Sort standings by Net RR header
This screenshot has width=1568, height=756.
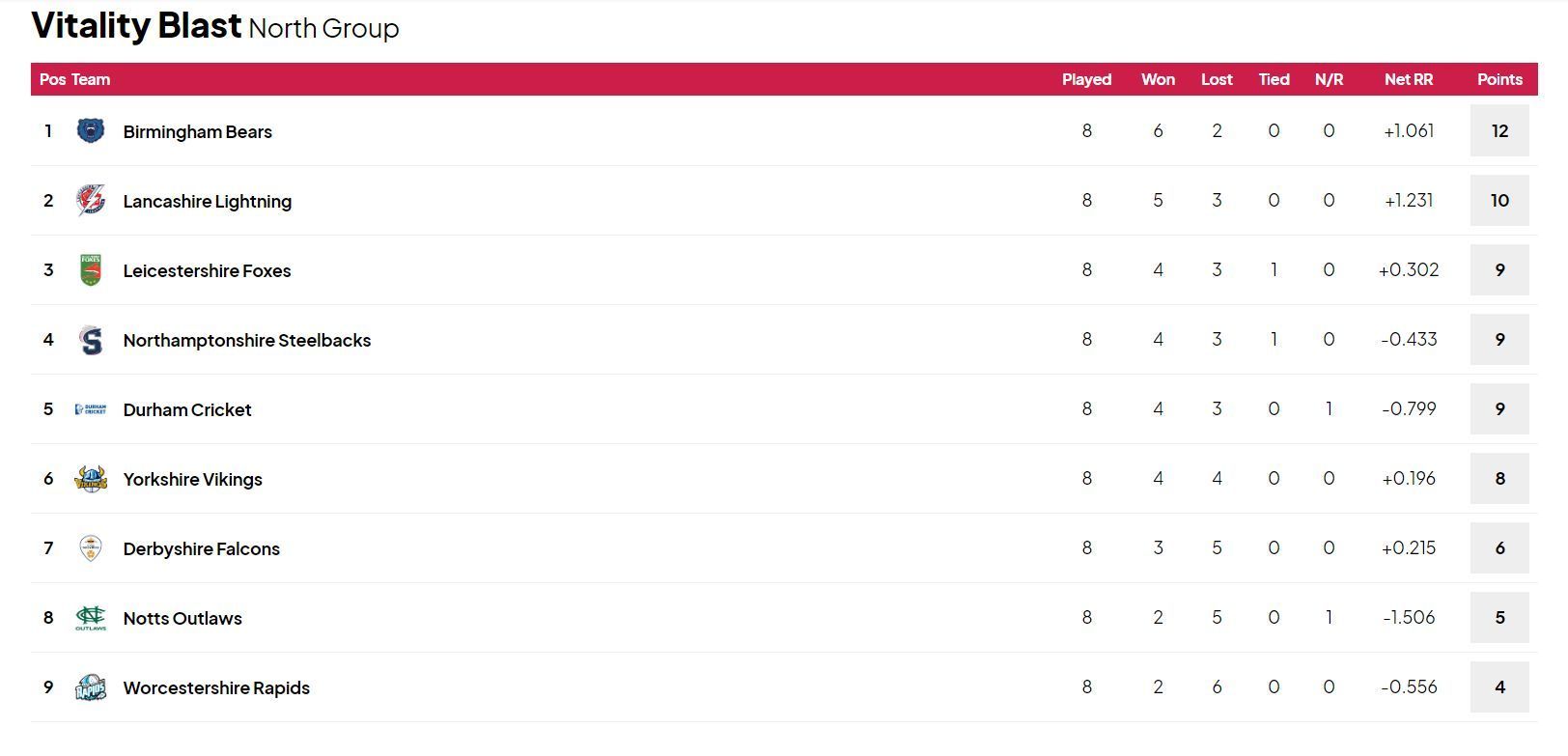(x=1409, y=80)
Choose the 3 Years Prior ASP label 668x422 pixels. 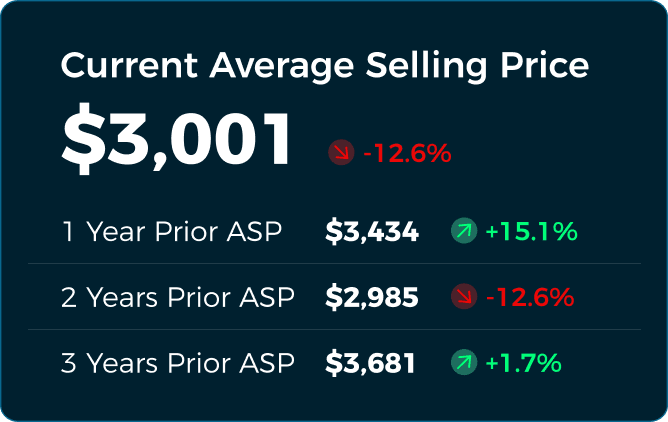178,362
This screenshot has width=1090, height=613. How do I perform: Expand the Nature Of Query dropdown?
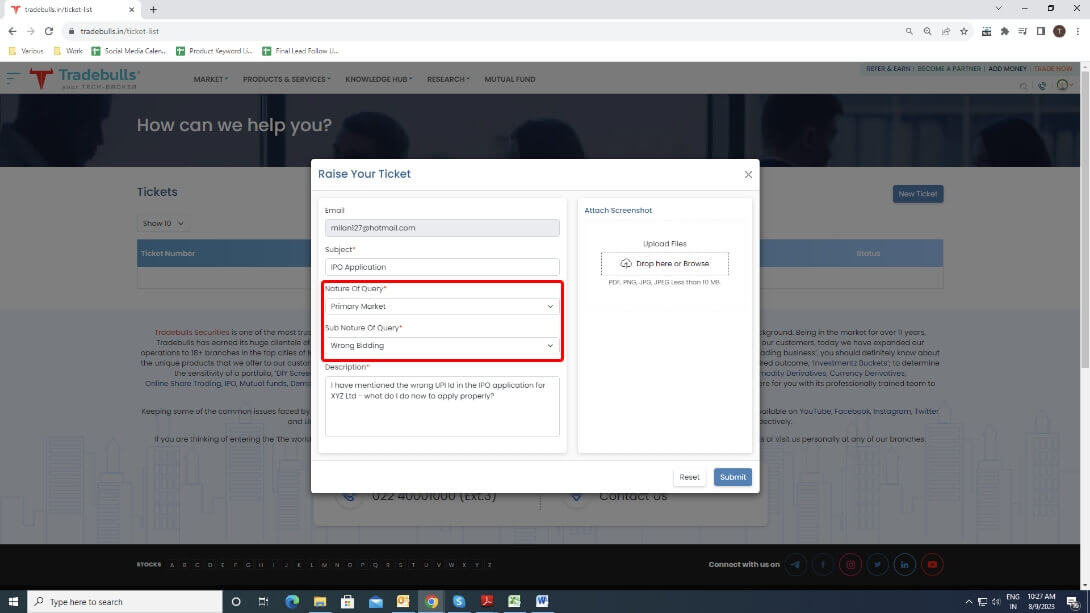coord(441,306)
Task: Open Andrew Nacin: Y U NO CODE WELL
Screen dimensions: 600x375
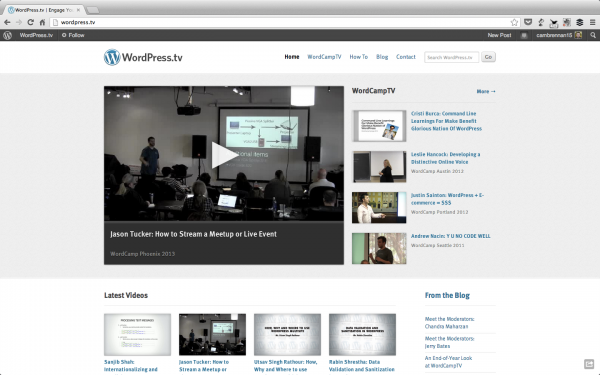Action: point(450,236)
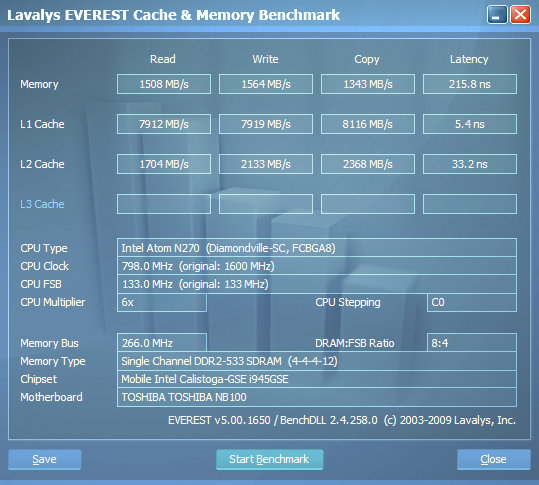The height and width of the screenshot is (485, 539).
Task: Select the L2 Cache Write 2133 MB/s field
Action: [266, 164]
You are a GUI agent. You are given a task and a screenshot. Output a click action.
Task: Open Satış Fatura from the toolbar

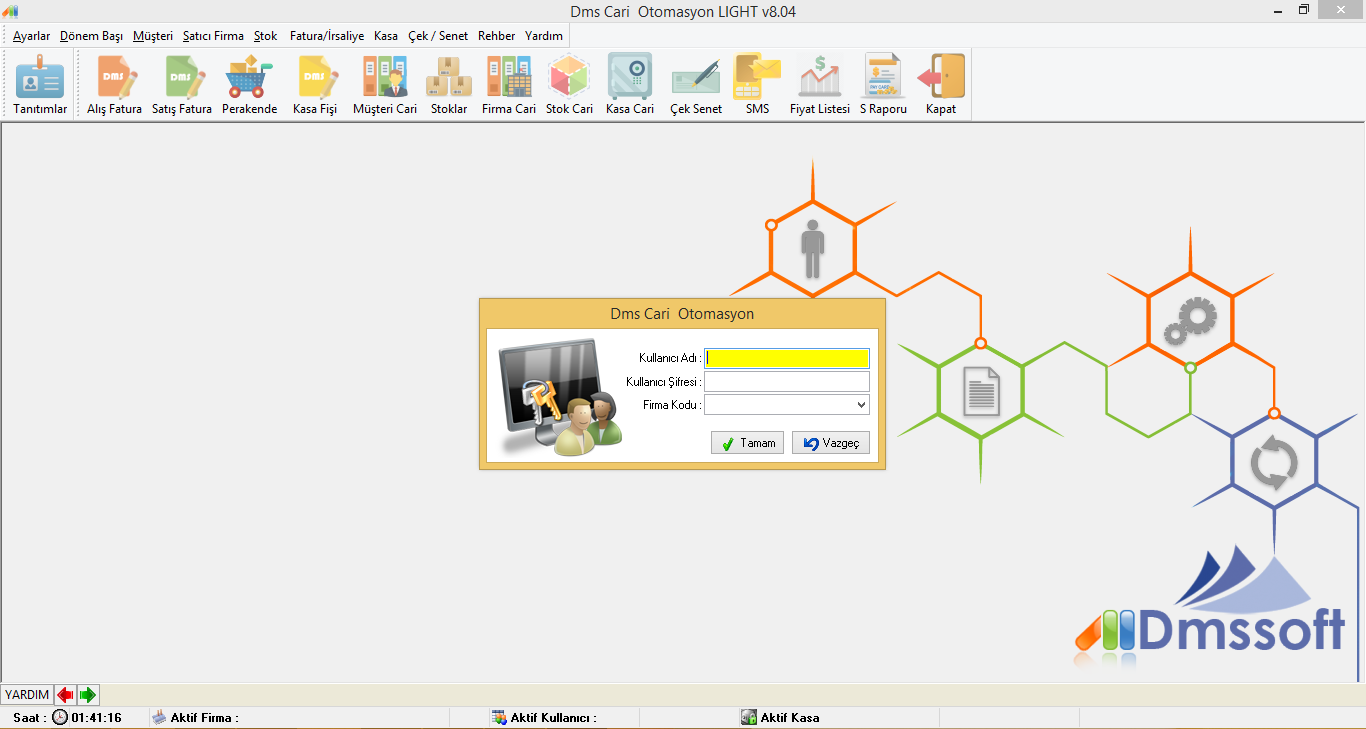tap(182, 84)
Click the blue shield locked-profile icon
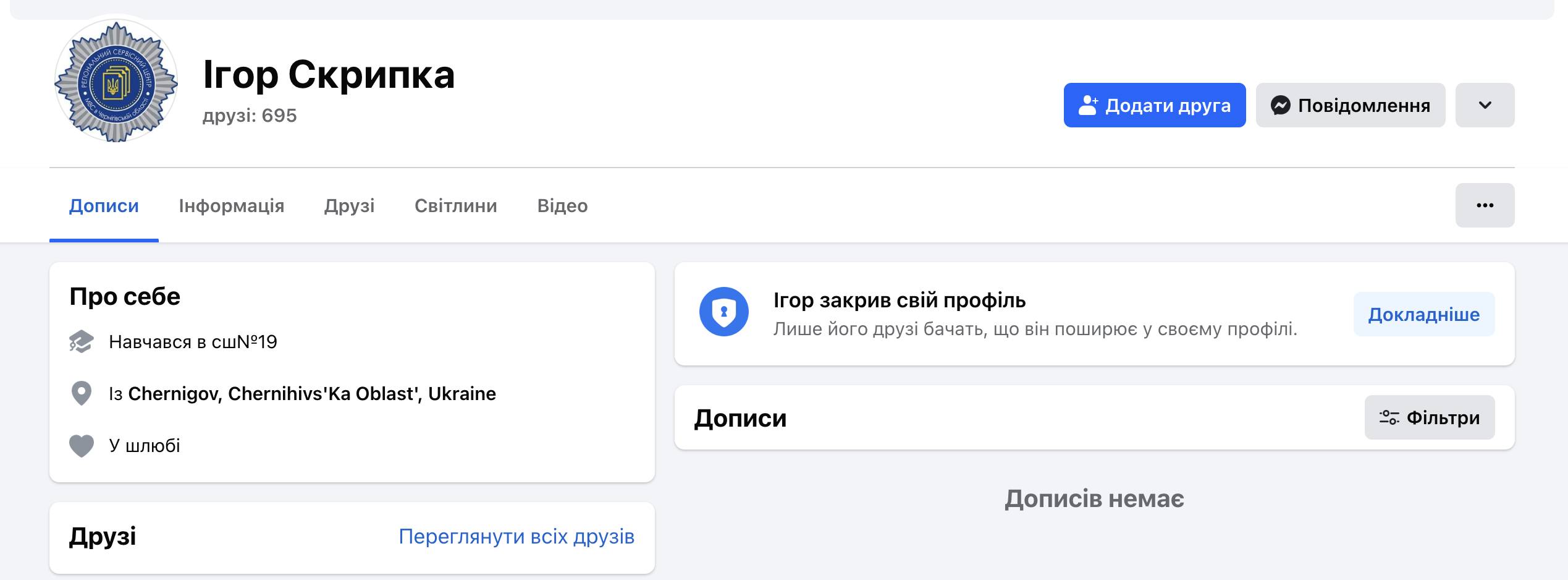 [723, 312]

+ + + +

Retype the line containing "Task: Open Andrew Nacin: Y U NO CODE WELL" and each line after it through the last line of the entries above, exactly, with no pictures and nothing else.

| Task answer |
Task: Open Andrew Nacin: Y U NO CODE WELL
Screen dimensions: 600x375
Action: point(450,236)
The height and width of the screenshot is (485, 539).
Task: Select the L2 Cache Write 2133 MB/s field
Action: [266, 164]
You are a GUI agent. You are given a task and a screenshot. Output a click action.
Task: Open Satış Fatura from the toolbar

tap(182, 84)
Click the blue shield locked-profile icon
 [723, 312]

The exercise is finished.